Cette note permet à la France d'emprunter aux meilleures conditions sur les marchés. Mais Paris vit dans la hantise de la perdre depuis un premier coup de canif infligé le mois dernier par Moody's.
L'agence rivale de S&P a annoncé mi-octobre qu'elle se donnait trois mois pour déterminer si la perspective "stable" de la note française était toujours justifiée, au vu de la dégradation de la situation économique du pays.

Conséquences

Suite à cette erreur, le rendement de l'emprunt à dix ans a bondi d'environ un quart de point, sa plus forte hausse depuis le lancement de l'euro en 1999. La clarification de S&P a été émise en anglais à 17h40 à Paris (16h40 GMT), après la clôture des marchés. L'euro a toutefois monté après cela, signe du soulagement des investisseurs.

La bourde n'a pas du tout fait rire le commissaire européen chargé des services financiers, Michel Barnier, qui a qualifié vendredi cette gaffe d'«incident grave». «Dans la situation extrêmement volatile et tendue des marchés actuellement, les acteurs de ces marchés doivent faire la preuve d'une rigueur et d'un sens particulier de la responsabilité», a-t-il indiqué dans une déclaration.
 

Garder à tout prix le triple A

Cet avertissement a pesé lourd dans la décision du gouvernement français de mettre au point un nouveau plan de rigueur, annoncé lundi et qui prévoit des économies de 7 milliards d'euros en 2012. Il vient s'ajouter à un précédent train de mesures d'austérité annoncé fin août.

"La France a toujours démontré sa capacité à respecter strictement ses objectifs et je ne vois aucune raison pour qu'elle ne fasse pas de même cette fois-ci", a estimé de son côté le gouverneur de la Banque de France, Christian Noyer, dans un entretien au Figaro à paraître vendredi, récusant l'idée d'une dégradation de la note française.

Même si le gouvernement se démène pour sauver le triple A de la France, l'"erreur technique" de S&P nourrit le soupçon que le communiqué de l'agence annonçant la dégradation de la note de la France était prêt à être diffusé.

Un triple A "déjà perdu" ?

Pour certains, à en juger par l'écart entre les taux français et allemands sur le marché obligataire, la France a déjà perdu de facto sa note triple A.
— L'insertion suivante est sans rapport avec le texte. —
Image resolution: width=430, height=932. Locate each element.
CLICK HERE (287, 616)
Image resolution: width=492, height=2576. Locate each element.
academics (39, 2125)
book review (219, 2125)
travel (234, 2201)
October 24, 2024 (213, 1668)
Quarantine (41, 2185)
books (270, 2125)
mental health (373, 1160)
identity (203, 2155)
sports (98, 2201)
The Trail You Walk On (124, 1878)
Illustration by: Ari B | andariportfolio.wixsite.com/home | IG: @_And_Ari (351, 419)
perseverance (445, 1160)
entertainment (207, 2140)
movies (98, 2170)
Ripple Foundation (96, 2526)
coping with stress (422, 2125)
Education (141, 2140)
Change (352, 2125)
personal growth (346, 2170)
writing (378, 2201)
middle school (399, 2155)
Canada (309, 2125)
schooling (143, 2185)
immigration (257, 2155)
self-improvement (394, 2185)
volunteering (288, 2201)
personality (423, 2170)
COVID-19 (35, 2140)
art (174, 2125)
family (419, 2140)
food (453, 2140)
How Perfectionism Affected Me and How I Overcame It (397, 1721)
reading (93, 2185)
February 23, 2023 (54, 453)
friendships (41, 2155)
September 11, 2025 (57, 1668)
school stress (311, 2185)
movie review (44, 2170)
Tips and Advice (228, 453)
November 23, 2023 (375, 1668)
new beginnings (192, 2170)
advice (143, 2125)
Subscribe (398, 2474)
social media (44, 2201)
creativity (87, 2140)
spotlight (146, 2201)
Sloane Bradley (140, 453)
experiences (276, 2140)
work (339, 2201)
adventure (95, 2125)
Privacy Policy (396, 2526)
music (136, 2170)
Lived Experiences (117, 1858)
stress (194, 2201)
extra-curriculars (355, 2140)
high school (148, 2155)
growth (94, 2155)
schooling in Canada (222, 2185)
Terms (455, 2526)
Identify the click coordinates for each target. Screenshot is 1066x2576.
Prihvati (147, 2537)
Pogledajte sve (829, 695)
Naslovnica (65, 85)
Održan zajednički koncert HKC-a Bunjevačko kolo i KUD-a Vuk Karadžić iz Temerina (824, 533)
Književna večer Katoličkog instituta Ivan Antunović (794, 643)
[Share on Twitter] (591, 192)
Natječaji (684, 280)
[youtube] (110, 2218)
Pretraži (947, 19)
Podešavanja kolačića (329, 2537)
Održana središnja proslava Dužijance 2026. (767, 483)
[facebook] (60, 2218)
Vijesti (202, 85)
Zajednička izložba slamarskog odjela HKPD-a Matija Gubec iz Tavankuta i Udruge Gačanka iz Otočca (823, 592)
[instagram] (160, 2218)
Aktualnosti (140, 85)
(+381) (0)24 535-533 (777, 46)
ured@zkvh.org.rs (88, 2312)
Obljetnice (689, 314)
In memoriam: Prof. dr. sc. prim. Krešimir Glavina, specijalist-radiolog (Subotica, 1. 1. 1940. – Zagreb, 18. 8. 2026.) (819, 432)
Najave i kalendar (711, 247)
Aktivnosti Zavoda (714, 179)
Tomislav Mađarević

"Ne nous faisons pas d'illusion: sur les marchés, la dette (française) n'est déjà plus AAA", a estimé jeudi Jacques Attali, l'ancien président de la Banque européenne pour la reconstruction et le développement (BERD) dans une interview accordée à "La Tribune". Un peu plus tard dans la journée, la ministre du budget Valérie Pécresse a qualifié ces propos d' "irresponsables".